On the other hand, they are routinely asked to “plot/chart a course” and displayed maps of routes often show circuitous paths being taken. This implies that “space navigation” is often more complicated than “point at the thing you want to go to and hit the throttle” in some unspecified way.
This. And various attempts to adequately describe the “warp factor” effect on speed are doomed to failure because the writers used whatever they wanted to at any given point in time to accomplish the plot (much as communications were at the speed of plot). Since you cannot actually explain how warp factors work (and remain completely consistent with the dialogue of the various shows), there’s little point in trying to have a serious discussion about them.
I have always assumed that: 1) higher warp speeds place stress on the warp engines. This is supported by numerous examples throughout the various series. 2) higher warp speeds probably chew up the required “fuel” at a less efficient rate. There is, to my knowledge, no evidence one way or the other here. 3) higher warp speeds are dangerous to the ship, depending on where in the galaxy the ship is traveling. This is easy to understand in the sense that, while the Star Trek episodes and films aren’t always consistent on what warp travel is like, it IS pretty clear that it does NOT take you out of “normal” space completely (unlike, for example, David Weber’s Honorverse).
I think it would have been nice if, back in 1966, Gene and everyone had sat down before they had gone too far and actually put down in writing the parameters of many of these things, and then required the episode writers to adhere to them, for the sake of consistency.
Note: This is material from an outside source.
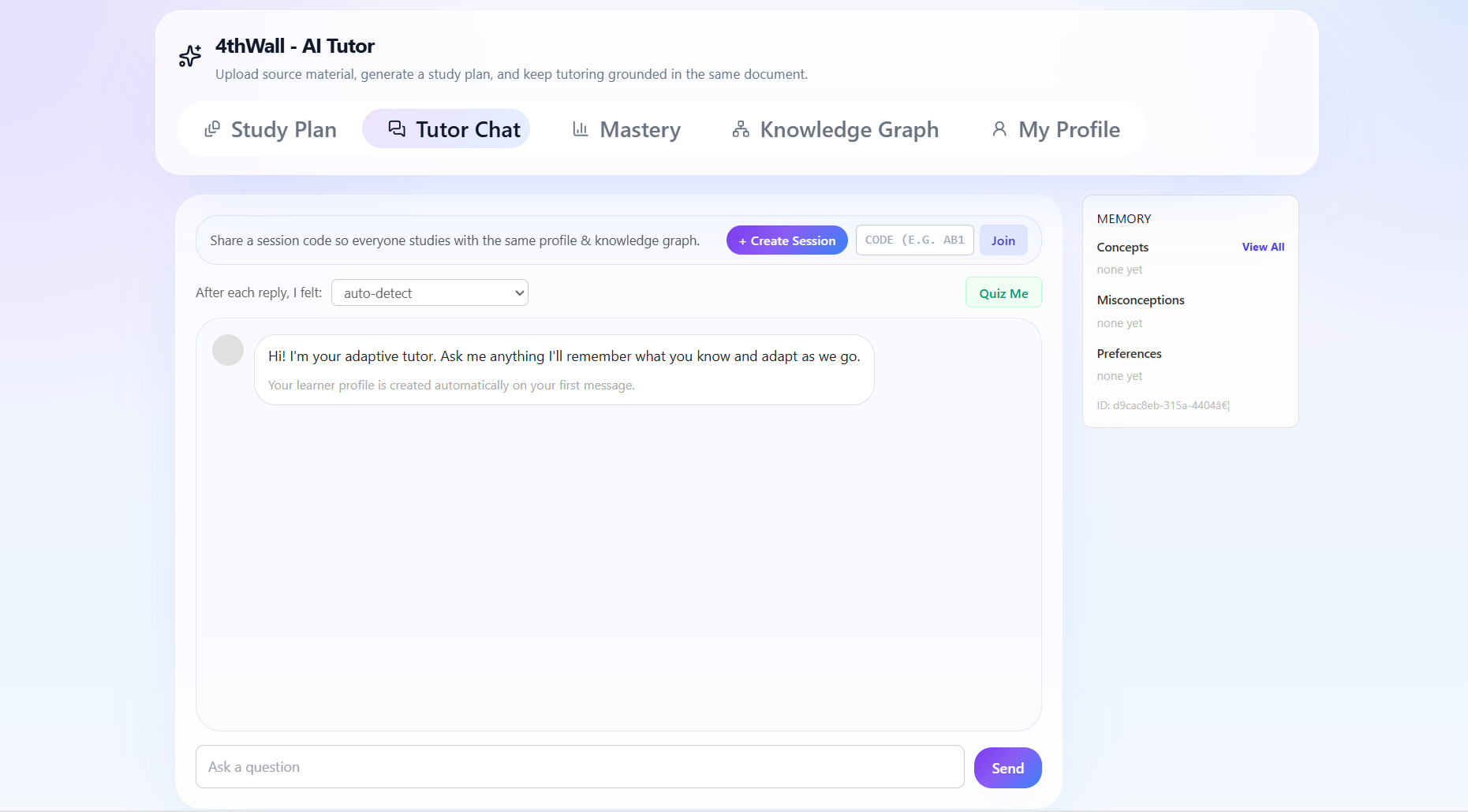Click Send to submit the question
This screenshot has width=1468, height=812.
(1008, 768)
But, oh well.
Cite? It’s my understanding they’re at the rear of the saucer section.
I find it interesting that in “The Corbomite Maneuver,” Kirk orders Sulu to add impulse power to their warp speed when they’re fighting Balok’s tractor beam. How the hell would impulse engines work inside a warp field?!?
According to this, for the Intrepid class (of which Voyager is one) Enola Straight’s placement is correct.
[QUOTE=Memory-Alpha]
The main impulse engines on an Intrepid-class starship were located on the aft end of the pylons leading to the warp nacelles. Intrepid-class starships were also equipped with auxiliary impulse reactors. (VOY: “Phage”)
[/QUOTE]
They were on the rear of the saucer section for the Galaxy class, with a separate one on the spine of the secondary hull.
[QUOTE=Enola Straight]
To make a warp field propulsive, the field must be a-symmetric (this is canon Treknology).
Since the dual impulse engines are mounted on the warp nacelles, they are flat at sublight and vectored up during warp.
[/QUOTE]
If true, that only brings of the question of why the impulse engines are mounted on the pylons at all? If the impulse engines are only used on one position, and the warp drive is only used in the other position, why not just have separate mountings that fix each in their appropriate position?